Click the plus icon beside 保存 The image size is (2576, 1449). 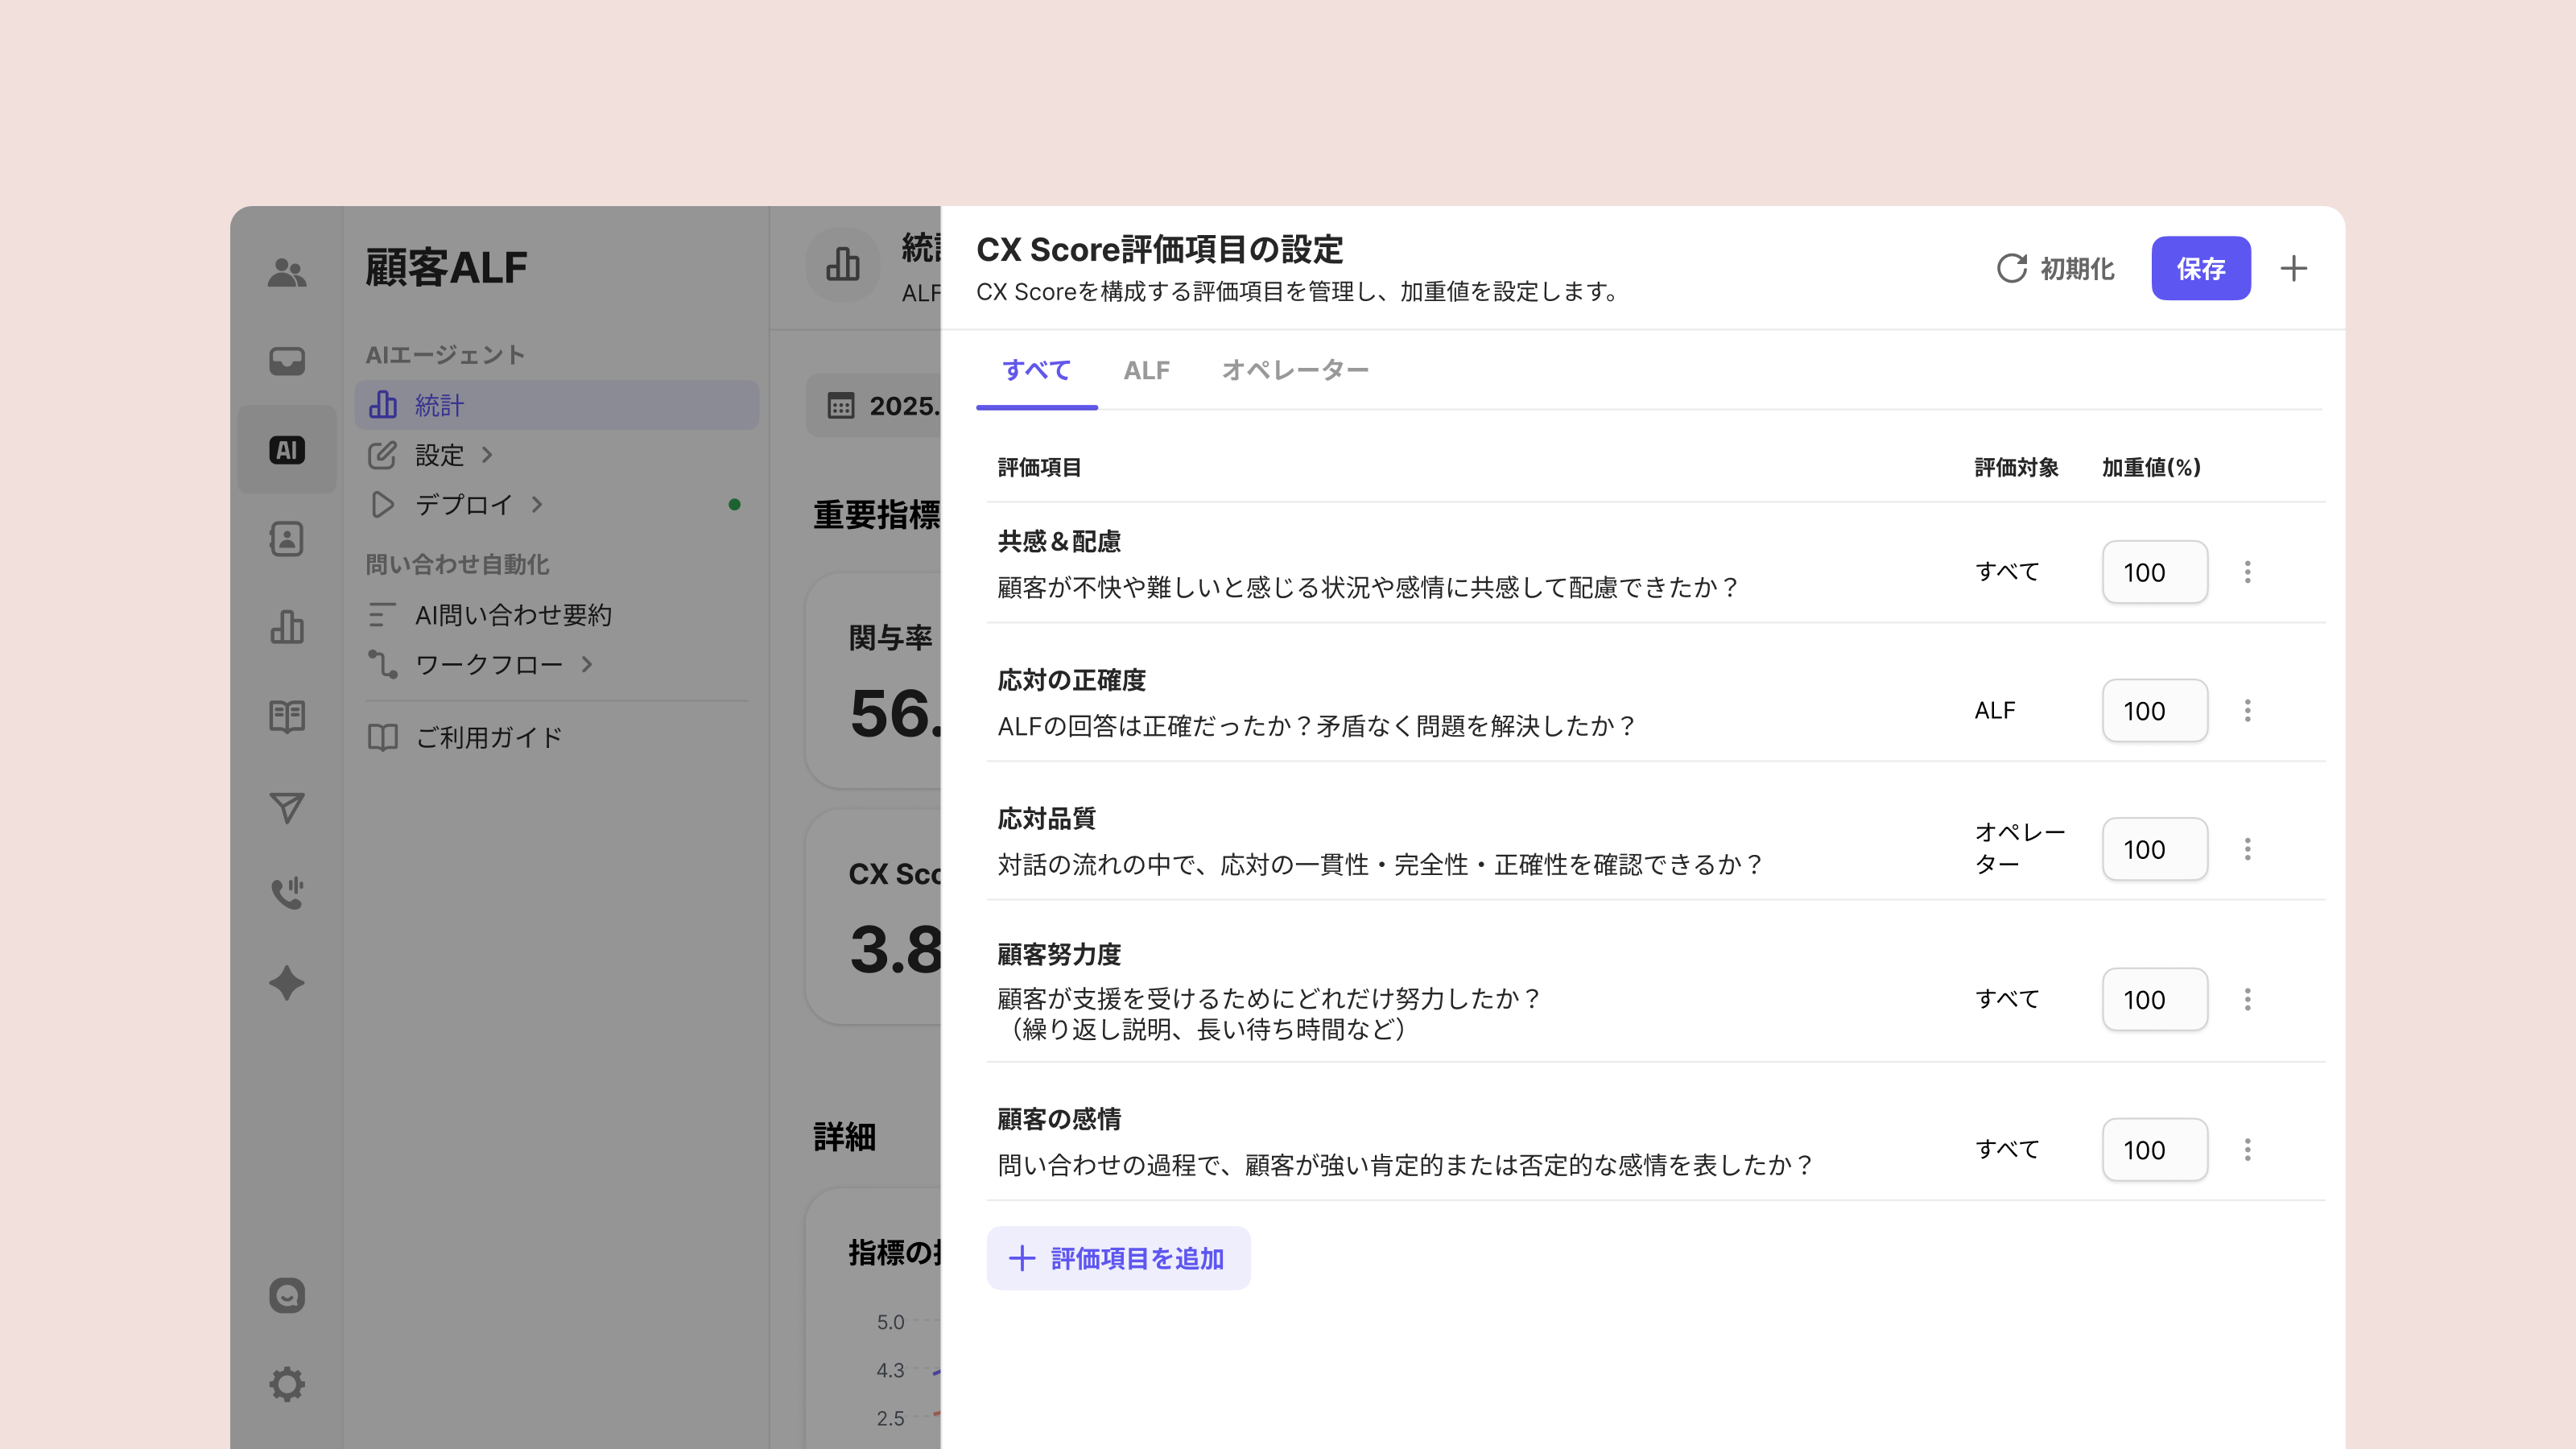click(2293, 268)
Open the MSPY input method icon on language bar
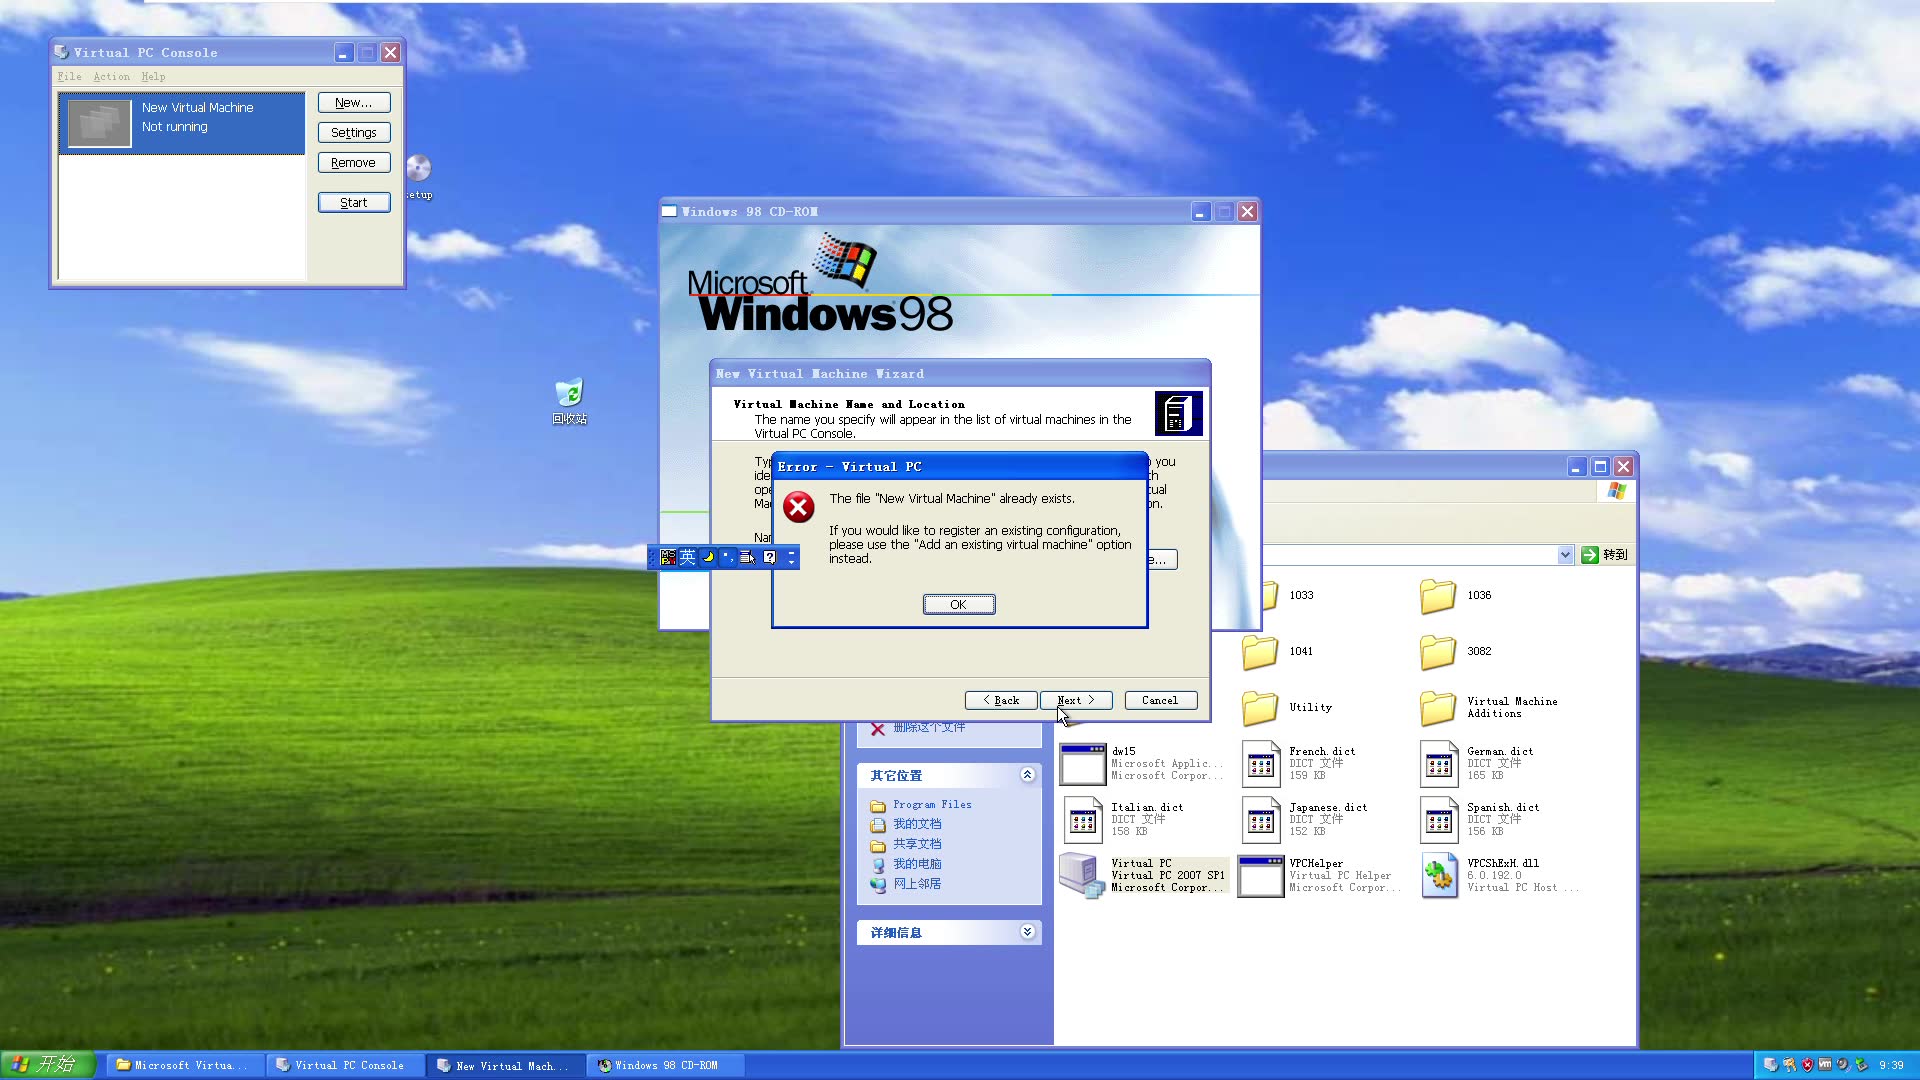 (x=668, y=557)
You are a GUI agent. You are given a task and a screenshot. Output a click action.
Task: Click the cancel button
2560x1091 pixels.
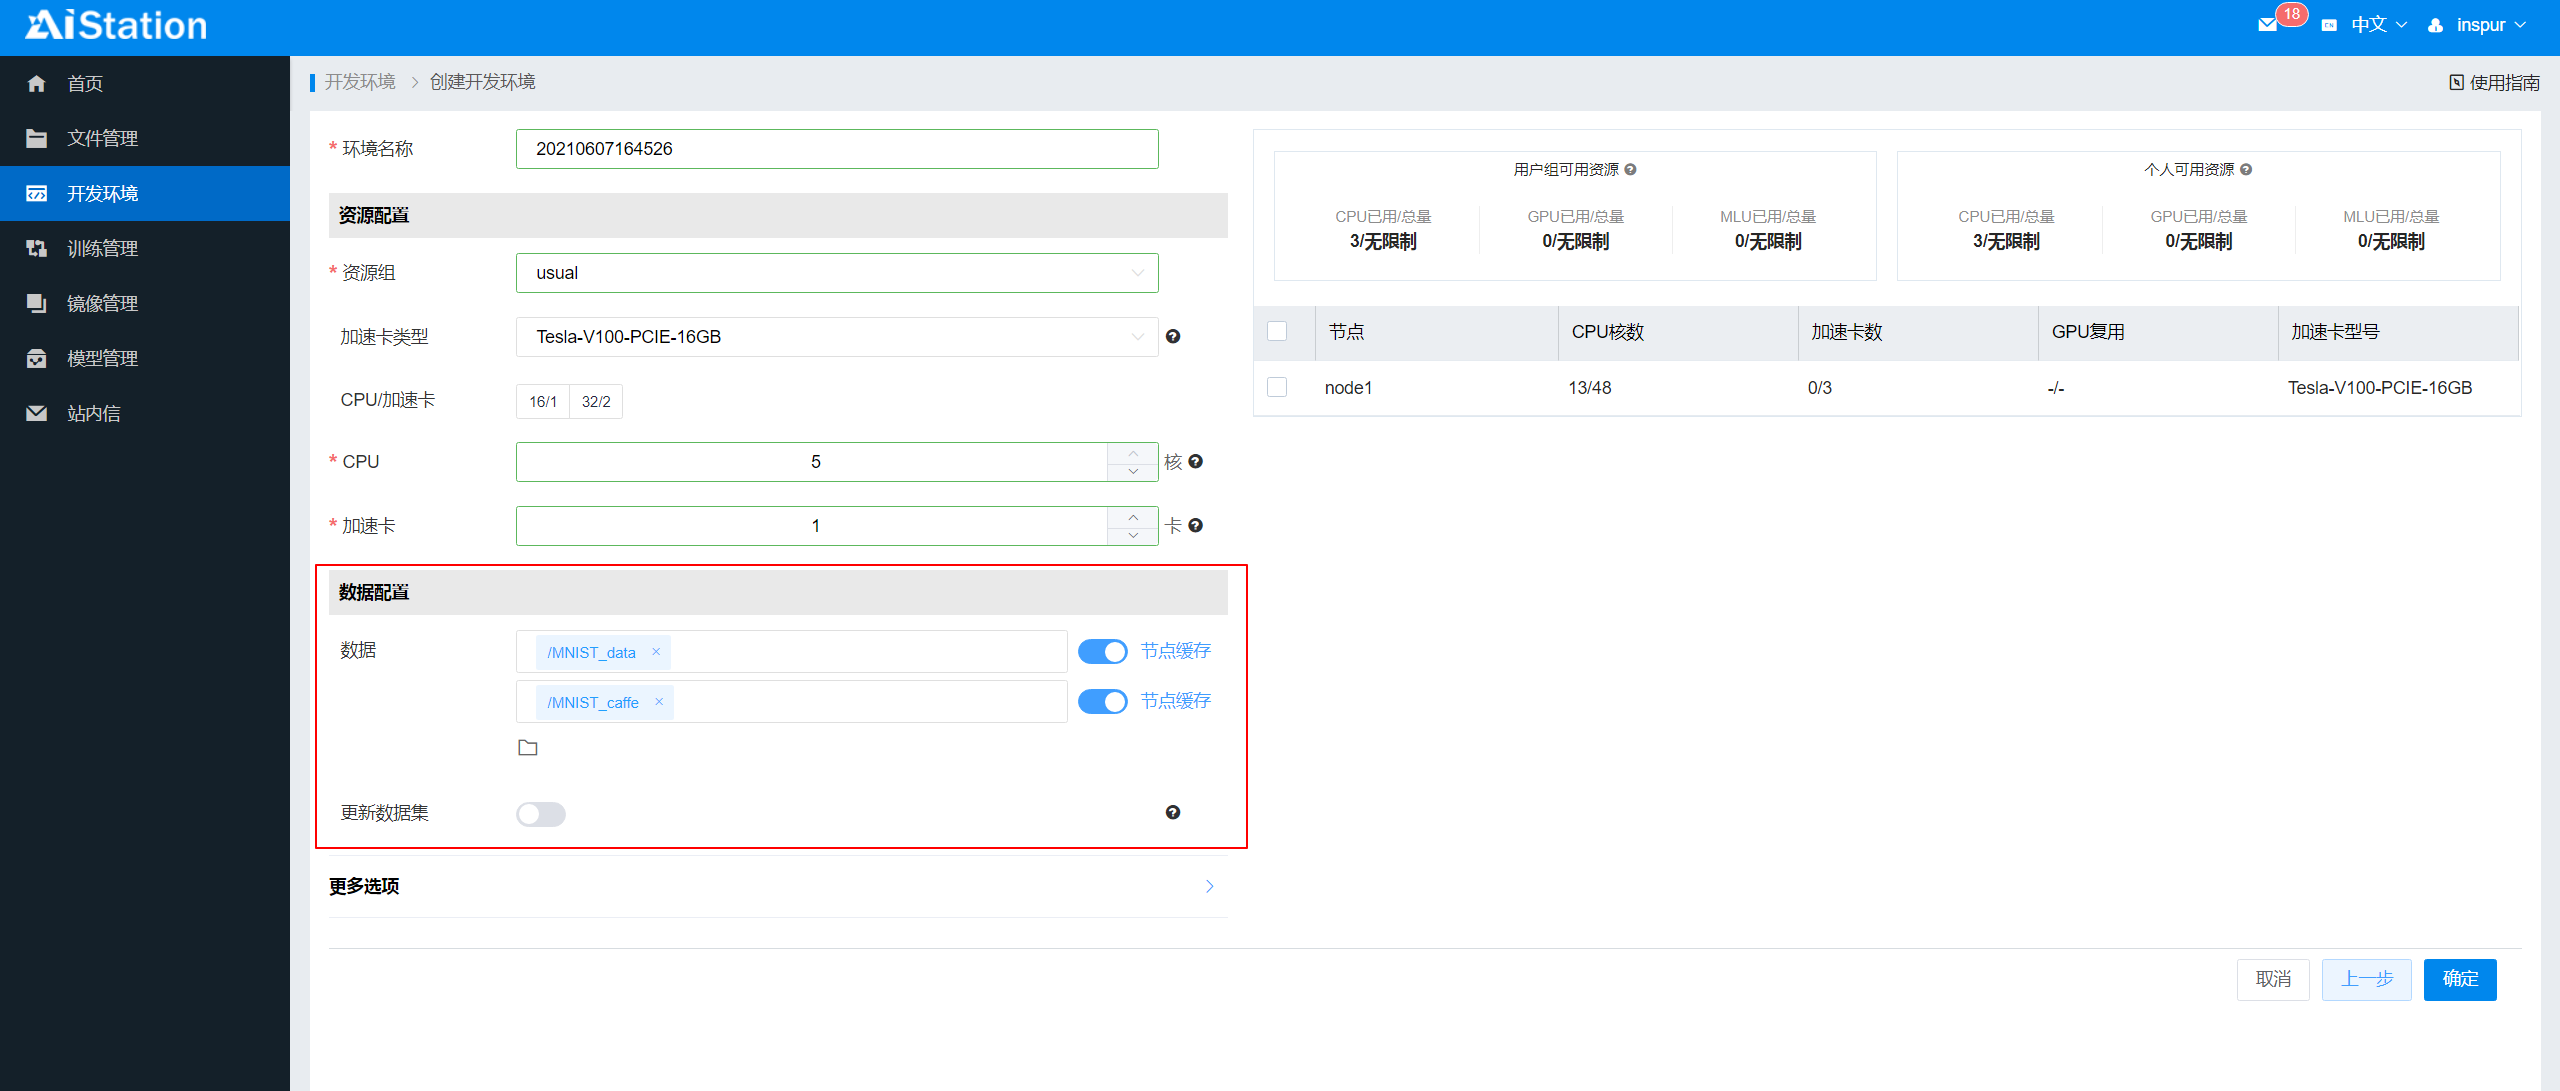point(2272,979)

_ _ _ _

Action item: Beginning with the line where "Open the MSPY" appears, restate word for word every line down to the last one in the data, but keep the pictures out.

Result:
Open the MSPY input method icon on language bar
 (x=668, y=557)
You are a GUI agent. You are given a task and a screenshot. Output a click action.
Task: Click the cancel button
2560x1091 pixels.
point(2272,979)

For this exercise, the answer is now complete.